To determine how far the firework will travel before reaching the ground, determine which value of x in table is a solution to the equation 0= -25/36 x^2+16 2/3x
To solve the equation 0 = -(25/36)x^2 + (16 2/3)x, we need to set the quadratic equation equal to zero and solve for x. Before we do that, let's simplify the equation by converting the mixed fraction to an improper fraction.
16 2/3 is equal to (16 * 3 + 2)/3 = (48 + 2)/3 = 50/3. So the equation becomes:
0 = -(25/36)x^2 + (50/3)x
To solve for x, we'll factor the equation or use the quadratic formula.
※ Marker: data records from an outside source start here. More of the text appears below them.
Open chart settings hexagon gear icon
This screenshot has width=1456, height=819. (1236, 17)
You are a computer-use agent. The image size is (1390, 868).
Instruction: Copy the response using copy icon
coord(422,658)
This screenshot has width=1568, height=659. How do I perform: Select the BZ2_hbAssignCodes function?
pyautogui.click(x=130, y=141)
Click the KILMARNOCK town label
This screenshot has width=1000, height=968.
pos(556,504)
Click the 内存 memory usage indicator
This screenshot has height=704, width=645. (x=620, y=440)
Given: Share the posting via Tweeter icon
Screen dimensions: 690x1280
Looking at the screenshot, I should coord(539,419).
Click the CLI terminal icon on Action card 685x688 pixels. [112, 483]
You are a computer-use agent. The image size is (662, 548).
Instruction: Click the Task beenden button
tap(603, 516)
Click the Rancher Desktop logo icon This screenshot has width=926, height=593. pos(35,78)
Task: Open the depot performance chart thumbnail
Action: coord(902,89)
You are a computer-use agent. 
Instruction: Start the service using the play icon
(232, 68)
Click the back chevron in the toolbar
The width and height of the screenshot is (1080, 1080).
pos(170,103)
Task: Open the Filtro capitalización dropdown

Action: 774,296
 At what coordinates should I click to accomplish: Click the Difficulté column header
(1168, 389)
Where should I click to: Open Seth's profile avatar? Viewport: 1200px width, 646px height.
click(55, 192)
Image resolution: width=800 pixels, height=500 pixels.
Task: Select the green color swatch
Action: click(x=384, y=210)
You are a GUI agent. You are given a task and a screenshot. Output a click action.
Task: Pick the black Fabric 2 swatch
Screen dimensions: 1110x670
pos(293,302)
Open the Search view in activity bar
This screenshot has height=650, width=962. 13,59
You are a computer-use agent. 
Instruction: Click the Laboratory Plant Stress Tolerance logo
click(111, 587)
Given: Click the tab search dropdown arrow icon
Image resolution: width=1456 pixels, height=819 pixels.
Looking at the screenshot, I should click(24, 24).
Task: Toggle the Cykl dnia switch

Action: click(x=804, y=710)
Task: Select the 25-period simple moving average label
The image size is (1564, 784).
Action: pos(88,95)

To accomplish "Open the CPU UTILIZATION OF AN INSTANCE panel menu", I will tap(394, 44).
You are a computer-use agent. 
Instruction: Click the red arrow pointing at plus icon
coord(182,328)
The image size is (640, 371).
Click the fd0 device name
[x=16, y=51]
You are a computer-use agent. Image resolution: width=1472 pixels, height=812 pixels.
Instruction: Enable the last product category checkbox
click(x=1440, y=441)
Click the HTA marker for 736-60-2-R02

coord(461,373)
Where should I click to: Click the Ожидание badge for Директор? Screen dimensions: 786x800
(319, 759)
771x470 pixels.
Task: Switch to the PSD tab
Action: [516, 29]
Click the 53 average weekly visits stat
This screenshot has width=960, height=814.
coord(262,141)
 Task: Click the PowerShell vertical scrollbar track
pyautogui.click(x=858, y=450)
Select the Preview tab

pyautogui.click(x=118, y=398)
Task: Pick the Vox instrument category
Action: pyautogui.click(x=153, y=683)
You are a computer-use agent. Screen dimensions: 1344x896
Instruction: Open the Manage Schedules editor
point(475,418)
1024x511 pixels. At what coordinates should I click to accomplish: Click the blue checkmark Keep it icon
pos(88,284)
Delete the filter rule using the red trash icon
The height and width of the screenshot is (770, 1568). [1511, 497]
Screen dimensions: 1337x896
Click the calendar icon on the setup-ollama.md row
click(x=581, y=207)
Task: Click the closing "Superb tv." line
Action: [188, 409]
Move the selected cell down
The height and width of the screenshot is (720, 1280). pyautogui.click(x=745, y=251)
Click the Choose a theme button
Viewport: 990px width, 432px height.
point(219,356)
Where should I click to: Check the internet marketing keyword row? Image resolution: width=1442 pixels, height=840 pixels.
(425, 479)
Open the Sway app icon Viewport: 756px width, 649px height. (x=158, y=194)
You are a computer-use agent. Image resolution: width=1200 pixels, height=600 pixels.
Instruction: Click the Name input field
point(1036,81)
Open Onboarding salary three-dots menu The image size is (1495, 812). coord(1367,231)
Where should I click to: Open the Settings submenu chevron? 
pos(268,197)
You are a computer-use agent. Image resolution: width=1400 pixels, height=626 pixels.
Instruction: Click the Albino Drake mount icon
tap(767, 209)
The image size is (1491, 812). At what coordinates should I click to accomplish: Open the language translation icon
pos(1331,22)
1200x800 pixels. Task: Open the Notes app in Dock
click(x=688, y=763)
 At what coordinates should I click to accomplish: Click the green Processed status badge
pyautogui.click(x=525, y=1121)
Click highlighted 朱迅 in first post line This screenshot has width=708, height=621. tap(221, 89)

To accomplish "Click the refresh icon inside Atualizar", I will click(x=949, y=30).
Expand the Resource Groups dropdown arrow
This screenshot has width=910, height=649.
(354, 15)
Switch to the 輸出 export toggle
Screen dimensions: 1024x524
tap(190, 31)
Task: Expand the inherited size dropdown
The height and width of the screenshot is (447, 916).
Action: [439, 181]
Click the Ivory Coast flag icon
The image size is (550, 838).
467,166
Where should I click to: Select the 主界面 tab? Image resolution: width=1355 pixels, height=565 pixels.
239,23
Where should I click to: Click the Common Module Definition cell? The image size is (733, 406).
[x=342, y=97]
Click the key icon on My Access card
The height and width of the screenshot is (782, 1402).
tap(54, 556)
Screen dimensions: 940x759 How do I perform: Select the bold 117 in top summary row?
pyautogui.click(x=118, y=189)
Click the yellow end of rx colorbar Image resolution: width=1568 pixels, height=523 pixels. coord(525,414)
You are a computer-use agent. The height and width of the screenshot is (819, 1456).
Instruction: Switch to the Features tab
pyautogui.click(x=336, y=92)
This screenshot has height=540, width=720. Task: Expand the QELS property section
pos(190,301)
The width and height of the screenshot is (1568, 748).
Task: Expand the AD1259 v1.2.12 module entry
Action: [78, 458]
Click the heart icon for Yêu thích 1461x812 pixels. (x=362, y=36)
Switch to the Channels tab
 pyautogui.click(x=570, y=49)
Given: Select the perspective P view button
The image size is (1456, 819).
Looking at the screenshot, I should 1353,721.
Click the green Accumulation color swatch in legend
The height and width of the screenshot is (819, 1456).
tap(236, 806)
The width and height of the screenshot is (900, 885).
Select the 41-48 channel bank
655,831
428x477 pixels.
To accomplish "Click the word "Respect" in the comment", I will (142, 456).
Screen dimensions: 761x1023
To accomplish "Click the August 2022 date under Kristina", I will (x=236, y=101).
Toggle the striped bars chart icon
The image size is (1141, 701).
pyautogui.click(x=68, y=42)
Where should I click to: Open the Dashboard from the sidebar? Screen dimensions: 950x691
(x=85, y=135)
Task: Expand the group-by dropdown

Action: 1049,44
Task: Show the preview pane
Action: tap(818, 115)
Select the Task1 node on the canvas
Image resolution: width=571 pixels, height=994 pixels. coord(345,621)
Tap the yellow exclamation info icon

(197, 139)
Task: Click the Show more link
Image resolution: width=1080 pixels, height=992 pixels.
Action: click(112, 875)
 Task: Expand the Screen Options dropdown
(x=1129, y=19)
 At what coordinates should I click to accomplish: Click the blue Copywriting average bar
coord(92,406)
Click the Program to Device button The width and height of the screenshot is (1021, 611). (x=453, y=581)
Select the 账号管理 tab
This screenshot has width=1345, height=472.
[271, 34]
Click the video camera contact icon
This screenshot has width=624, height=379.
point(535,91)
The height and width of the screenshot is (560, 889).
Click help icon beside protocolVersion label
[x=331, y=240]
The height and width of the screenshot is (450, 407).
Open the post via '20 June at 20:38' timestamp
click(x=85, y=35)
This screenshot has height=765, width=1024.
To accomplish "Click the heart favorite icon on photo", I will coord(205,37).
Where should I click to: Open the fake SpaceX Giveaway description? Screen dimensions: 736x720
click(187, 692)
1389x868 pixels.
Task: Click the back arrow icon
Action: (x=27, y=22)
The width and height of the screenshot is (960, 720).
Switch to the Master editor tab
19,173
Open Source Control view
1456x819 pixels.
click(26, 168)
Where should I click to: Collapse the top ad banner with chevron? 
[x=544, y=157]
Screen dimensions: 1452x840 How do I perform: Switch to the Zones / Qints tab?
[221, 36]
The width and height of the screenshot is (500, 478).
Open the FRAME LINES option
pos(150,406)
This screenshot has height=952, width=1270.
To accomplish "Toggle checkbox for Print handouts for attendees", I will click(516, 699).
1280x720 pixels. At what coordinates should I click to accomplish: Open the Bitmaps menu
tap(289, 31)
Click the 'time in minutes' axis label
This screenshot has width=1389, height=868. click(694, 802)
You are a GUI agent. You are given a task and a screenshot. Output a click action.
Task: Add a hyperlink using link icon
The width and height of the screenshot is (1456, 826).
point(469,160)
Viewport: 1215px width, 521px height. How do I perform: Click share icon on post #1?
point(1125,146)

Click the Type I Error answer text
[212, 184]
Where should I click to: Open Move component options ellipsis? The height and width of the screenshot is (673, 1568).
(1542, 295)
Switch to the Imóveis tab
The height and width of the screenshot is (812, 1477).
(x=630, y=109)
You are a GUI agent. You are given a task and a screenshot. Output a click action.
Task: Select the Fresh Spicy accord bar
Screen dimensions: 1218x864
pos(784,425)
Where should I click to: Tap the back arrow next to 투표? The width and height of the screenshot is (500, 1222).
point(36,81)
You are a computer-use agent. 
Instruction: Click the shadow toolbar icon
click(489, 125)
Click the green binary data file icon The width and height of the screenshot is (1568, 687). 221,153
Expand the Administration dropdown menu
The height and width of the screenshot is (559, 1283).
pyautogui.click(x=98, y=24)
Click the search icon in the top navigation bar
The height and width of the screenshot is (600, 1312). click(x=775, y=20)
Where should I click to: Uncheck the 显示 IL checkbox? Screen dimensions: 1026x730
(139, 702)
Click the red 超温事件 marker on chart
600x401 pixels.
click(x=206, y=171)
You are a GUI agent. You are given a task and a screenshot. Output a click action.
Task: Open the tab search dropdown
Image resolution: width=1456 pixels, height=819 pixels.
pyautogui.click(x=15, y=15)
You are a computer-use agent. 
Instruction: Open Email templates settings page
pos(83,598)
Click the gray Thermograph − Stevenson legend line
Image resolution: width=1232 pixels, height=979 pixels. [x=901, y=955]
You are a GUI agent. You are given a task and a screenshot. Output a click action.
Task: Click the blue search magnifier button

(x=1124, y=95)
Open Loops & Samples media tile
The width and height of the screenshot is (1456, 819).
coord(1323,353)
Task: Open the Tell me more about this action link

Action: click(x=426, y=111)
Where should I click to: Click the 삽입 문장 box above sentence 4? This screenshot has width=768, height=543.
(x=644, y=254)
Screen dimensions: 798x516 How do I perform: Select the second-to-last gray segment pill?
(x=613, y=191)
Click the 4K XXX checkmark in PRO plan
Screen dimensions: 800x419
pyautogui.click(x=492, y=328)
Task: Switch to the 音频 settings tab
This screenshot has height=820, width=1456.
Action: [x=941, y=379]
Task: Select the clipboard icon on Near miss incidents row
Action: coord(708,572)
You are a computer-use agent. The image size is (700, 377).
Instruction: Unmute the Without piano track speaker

Since the quadratic is already set equal to zero, we can try to factor. If factoring is difficult, we can use the quadratic formula, which is:
x = (-b ± √(b^2 - 4ac)) / (2a)
In this equation, a = -(25/36), b = 50/3, and c = 0. Let's plug these values into the formula:
x = (-(50/3) ± √((50/3)^2 - 4*(-25/36)*0)) / (2*(-25/36))
Since c = 0, the equation simplifies to:
x = (-(50/3) ± √((50/3)^2)) / (2*(-25/36))
Now, let's compute (50/3)^2 and simplify further:
x = (-(50/3) ± √(2500/9)) / (-50/36)
The square root of 2500/9 is 50/3, so:
x = (-(50/3) ± (50/3)) / (-50/36)
This gives us two solutions:
x = (-(50/3) + (50/3)) / (-50/36) -> x = 0 / (-50/36) -> x = 0
x = (-(50/3) - (50/3)) / (-50/36) -> x = (-100/3) / (-50/36)
Let's calculate the second solution:
x = (-100/3) / (-50/36) -> x = (-100/3) * (36/-50) -> x = (-100*36)/(3*(-50))
Simplifying this, we get:
x = (-4 * 36) / (-50/3)
x = (-4 * 36 * 3) / (-50)
x = (-144 * 3) / (-50)
x = 432 / 50
Now we simplify the fraction:
x = 8.64
So, the two solutions to the equation are x = 0 and x = 8.64. However, since x represents the distance, the only meaningful physical solution representing how far the firework will travel before reaching the ground would be x = 8.64 (assuming the unit of distance is consistent with the units used in the equation).